Bullhorn Address
- Date: September 14, 2001
- Type: Speech
- Theme: Remembrance and resolve following the September 11 attacks
- Cause: September 11 attacks on the World Trade Center
- Motive: Consoling rescue and recovery workers at Ground Zero; pledging that those responsible for the attacks would be held accountable
- Participants: President George W. Bush; retired FDNY firefighter Bob Beckwith; rescue and recovery workers at Ground Zero

= Bullhorn Address =

2001 speech by George W. Bush

The Bullhorn Address, also known as the Bullhorn Speech, was a brief, largely impromptu speech delivered by President George W. Bush on September 14, 2001, at Ground Zero, the site of the collapsed World Trade Center Twin Towers in Lower Manhattan, New York City. Speaking through a bullhorn while standing atop a wrecked fire truck alongside retired firefighter Bob Beckwith, Bush thanked rescue and recovery workers for their efforts in the aftermath of the September 11 attacks and pledged that those responsible would be brought to justice.

The address became one of the most widely remembered moments of Bush's presidency, in part due to an unscripted exchange in which a worker in the crowd shouted "I can't hear you," and Bush responded, "I can hear you! I can hear you! The rest of the world hears you! And the people who knocked these buildings down will hear all of us soon!" The remark was met with sustained chants of "U.S.A.! U.S.A.!" from the assembled workers. The moment is frequently cited by political commentators and public-speaking analysts as an example of effective, spontaneous rhetoric, and contributed to a significant, if temporary, rise in Bush's public approval ratings.

==Background==
On the morning of September 11, 2001, two hijacked passenger aircraft were flown into the Twin Towers of the World Trade Center in Lower Manhattan, causing both towers to collapse. The attacks, part of a coordinated series that also struck the Pentagon and resulted in the crash of United Airlines Flight 93 in Pennsylvania, killed nearly 3,000 people. In the days that followed, thousands of firefighters, police officers, and construction and recovery workers searched the rubble of the World Trade Center site, which became known as Ground Zero, for survivors and remains.
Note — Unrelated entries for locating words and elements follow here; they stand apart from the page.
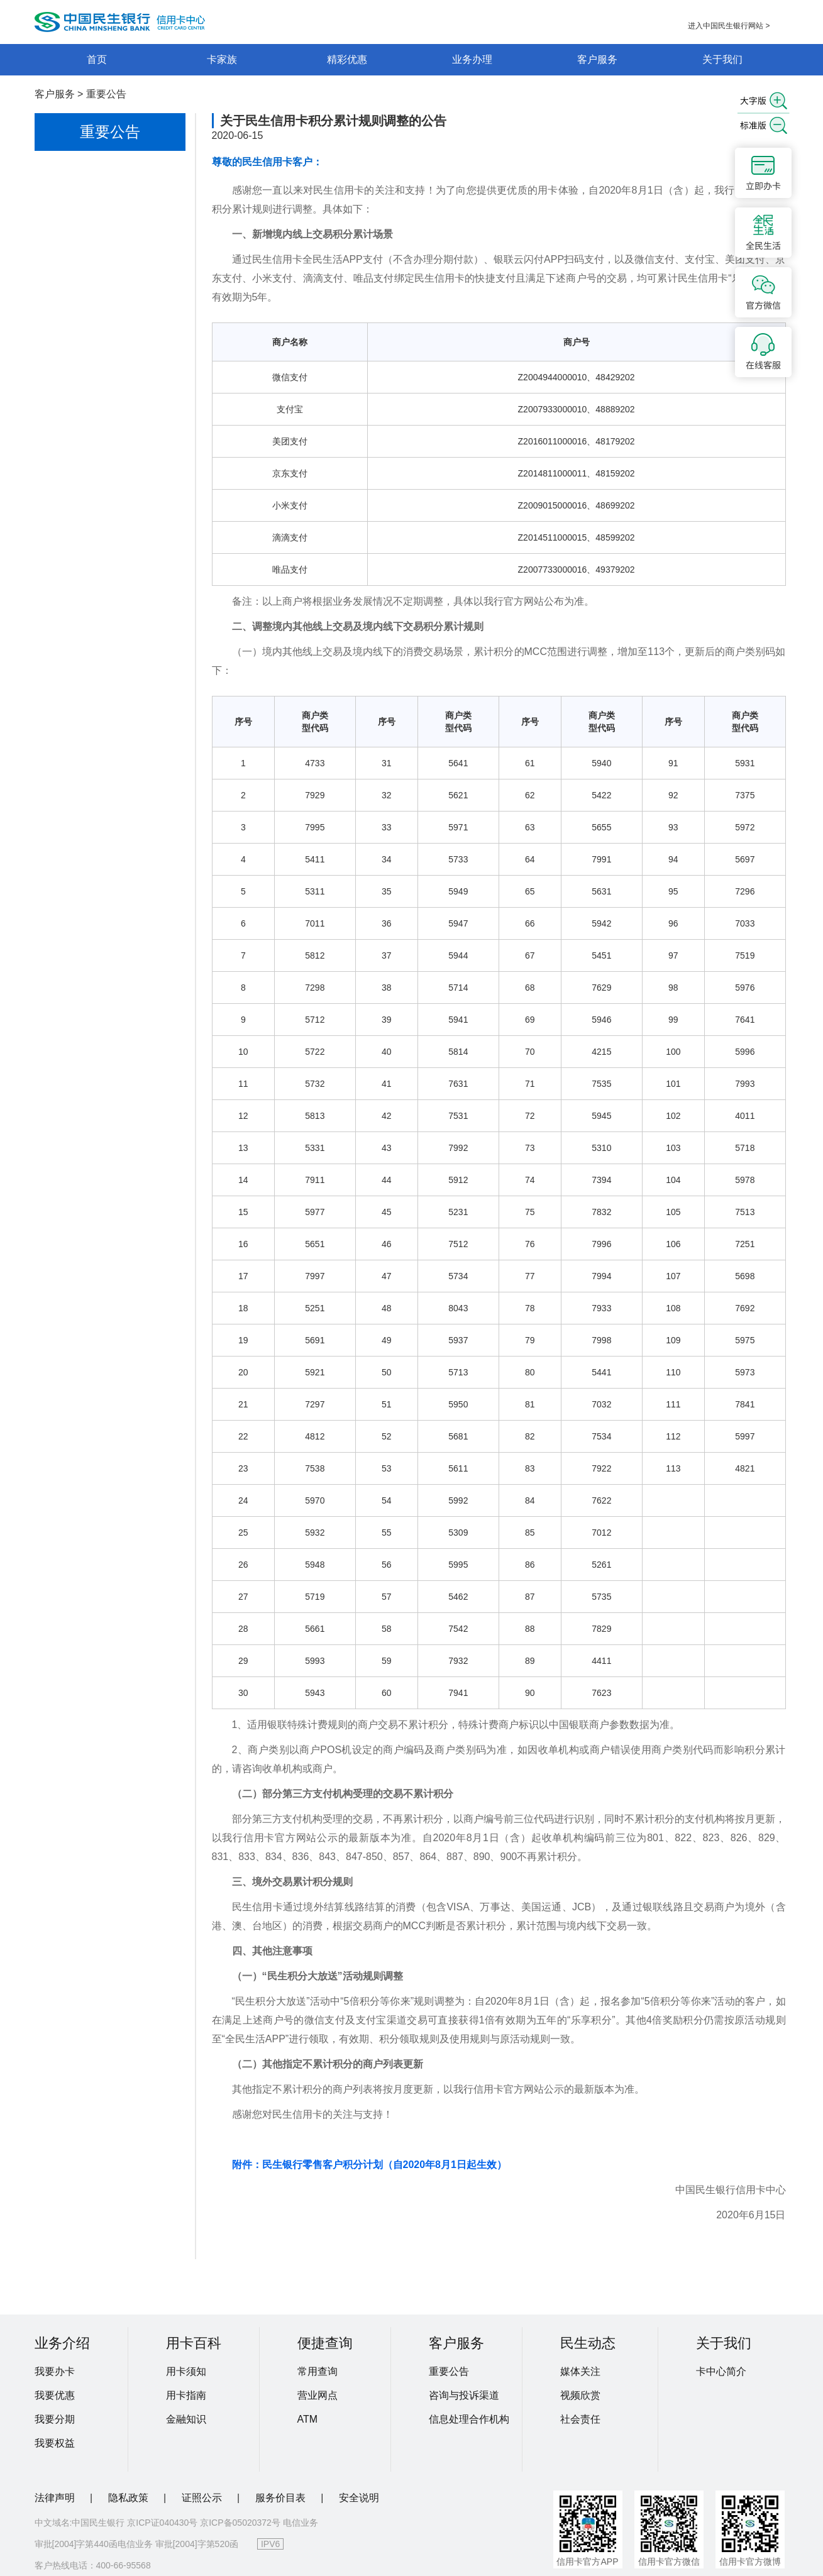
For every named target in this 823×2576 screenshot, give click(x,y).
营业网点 (317, 2395)
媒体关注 (580, 2371)
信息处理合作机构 (469, 2419)
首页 (97, 59)
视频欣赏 (580, 2395)
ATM (307, 2419)
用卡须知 (186, 2371)
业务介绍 (62, 2343)
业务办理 (472, 59)
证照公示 (203, 2497)
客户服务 (597, 59)
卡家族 (222, 59)
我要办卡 (55, 2371)
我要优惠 (55, 2395)
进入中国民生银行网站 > (729, 25)
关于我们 (722, 59)
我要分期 (55, 2419)
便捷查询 (325, 2343)
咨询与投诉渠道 (464, 2395)
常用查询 (317, 2371)
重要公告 (106, 94)
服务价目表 (281, 2497)
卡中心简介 (721, 2371)
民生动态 (588, 2343)
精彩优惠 (347, 59)
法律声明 (56, 2497)
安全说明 (359, 2497)
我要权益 (55, 2443)
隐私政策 (129, 2497)
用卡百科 (193, 2343)
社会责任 (580, 2419)
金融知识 (186, 2419)
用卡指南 (186, 2395)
On September 13, 2001, President Bush signed a proclamation declaring September 14 a "National Day of Prayer and Remembrance" and spoke at a memorial service at Washington National Cathedral that morning. Later that day, he traveled to New York City to visit Ground Zero, meet with rescue workers, and console victims' families.

==The address==

U.S. President George W. Bush's bullhorn address at Ground Zero in New York City on September 14, 2001

While touring the wreckage, Bush climbed atop a crumpled fire truck to be seen by the crowd of rescue workers. Because he was having difficulty being heard, retired FDNY firefighter Bob Beckwith helped steady him and a bullhorn was produced. Standing with his arm around Beckwith, Bush addressed the crowd:

Thank you all. I want you all to know—it [bullhorn] can't go any louder—I want you all to know that America today, America today is on bended knee, in prayer for the people whose lives were lost here, for the workers who work here, for the families who mourn. The nation stands with the good people of New York City and New Jersey and Connecticut as we mourn the loss of thousands of our citizens.
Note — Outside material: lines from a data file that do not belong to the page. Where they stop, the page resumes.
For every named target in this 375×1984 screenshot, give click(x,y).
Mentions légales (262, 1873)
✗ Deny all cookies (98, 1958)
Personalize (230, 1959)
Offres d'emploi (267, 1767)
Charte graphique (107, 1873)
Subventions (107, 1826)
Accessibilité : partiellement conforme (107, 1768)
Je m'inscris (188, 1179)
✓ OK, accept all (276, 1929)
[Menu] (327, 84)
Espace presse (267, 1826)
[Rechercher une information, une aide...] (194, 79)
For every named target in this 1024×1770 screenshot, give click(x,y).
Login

At this point, a worker in the crowd called out, "I can't hear you!" Bush responded:

I can hear you! I can hear you! The rest of the world hears you! And the people—and the people who knocked these buildings down will hear all of us soon!

The crowd responded with repeated chants of "U.S.A.! U.S.A.! U.S.A.!" Bush continued once the chanting subsided:

The nation—the nation sends its love and compassion to everybody who is here. Thank you for your hard work. Thank you for making the nation proud, and may God bless America.
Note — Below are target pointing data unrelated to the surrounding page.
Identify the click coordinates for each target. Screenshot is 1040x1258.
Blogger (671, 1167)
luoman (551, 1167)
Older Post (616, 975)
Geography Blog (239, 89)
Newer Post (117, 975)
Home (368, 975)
The crowd again broke into chants of "U.S.A.!" as Bush stepped down.

The bullhorn used by Bush, a Fanon MP-5 model, was retained as an artifact and is held by the George W. Bush Presidential Library and Museum, along with photographs of the moment.

==Reception and legacy==
The address is widely regarded as a defining moment of Bush's presidency and of the immediate national response to the September 11 attacks. Commentators have pointed to the exchange over the bullhorn's volume as a turning point in the speech, arguing that Bush's improvised response to the heckler transformed a logistically troubled appearance into a moment of national unity and resolve. Public-speaking analysts have similarly noted that the moment, though unplanned, is frequently studied as an example of effective crisis communication and audience connection.

Bush's approval ratings rose sharply in the weeks following the September 11 attacks and his visit to Ground Zero, reaching some of the highest levels recorded for a U.S. president at the time. The image of Bush atop the fire truck with Beckwith, and the phrase "I can hear you," became closely associated with the early response to the attacks and were widely reproduced in retrospectives on the anniversary of September 11 in subsequent years.